= Work task =
Below this line is a set of entries; quote exactly the lines from the line that contains "The height and width of the screenshot is (582, 1050)." to the line that contains "Open Ressources de la présentation", both lines included.

= Stored data =
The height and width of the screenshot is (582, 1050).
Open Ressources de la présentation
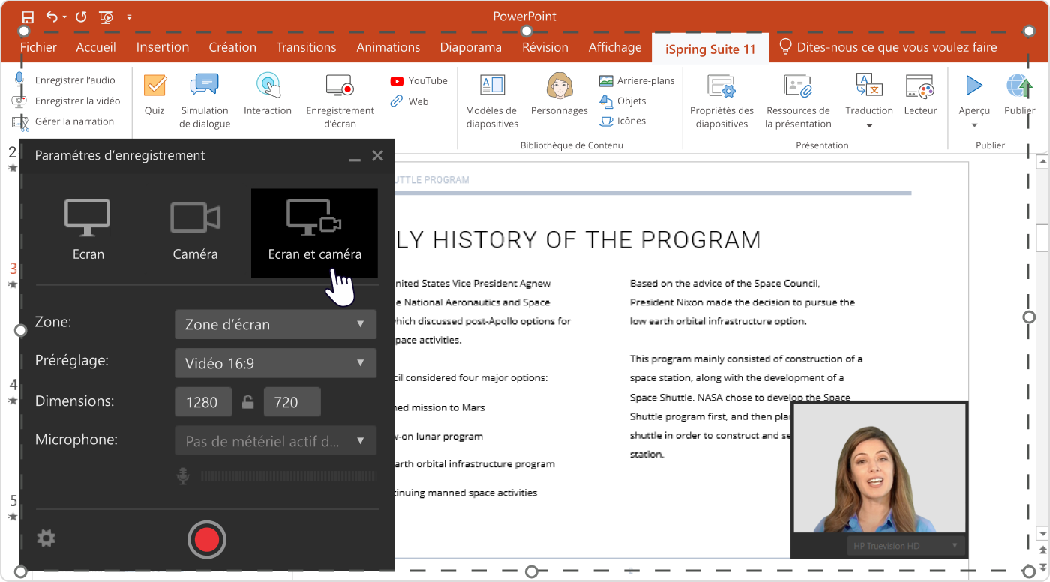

* * *

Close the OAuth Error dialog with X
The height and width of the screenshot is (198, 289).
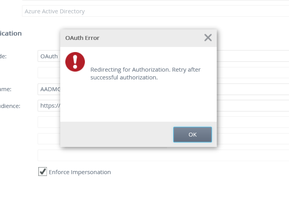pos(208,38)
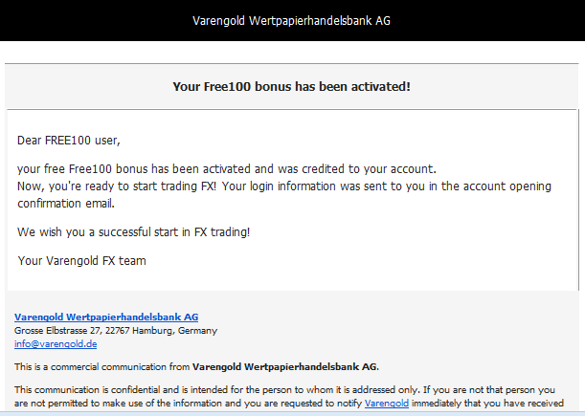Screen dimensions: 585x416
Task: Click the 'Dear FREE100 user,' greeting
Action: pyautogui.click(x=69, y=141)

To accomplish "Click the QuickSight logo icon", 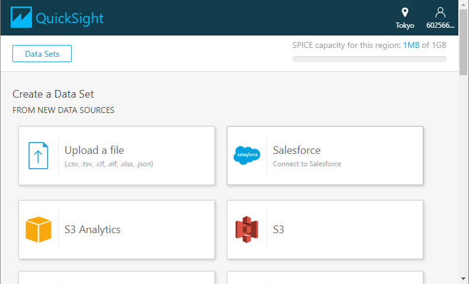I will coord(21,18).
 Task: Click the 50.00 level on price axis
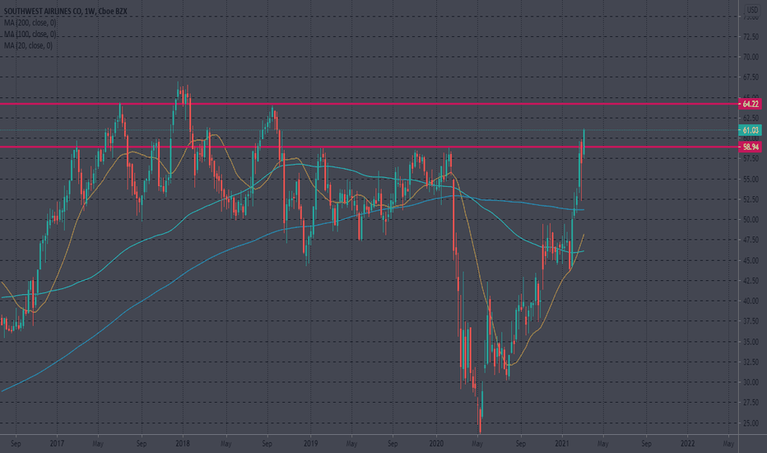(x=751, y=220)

...

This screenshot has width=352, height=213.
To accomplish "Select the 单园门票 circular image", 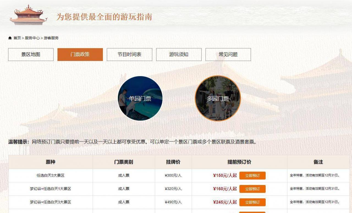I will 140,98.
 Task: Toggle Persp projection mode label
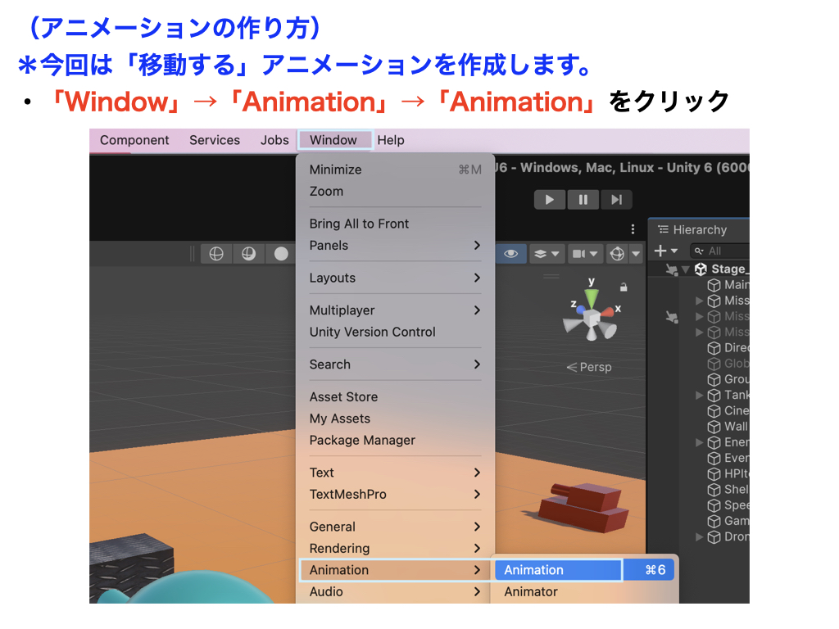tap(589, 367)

= Problem solution =
The height and width of the screenshot is (582, 1050).
Open Ressources de la présentation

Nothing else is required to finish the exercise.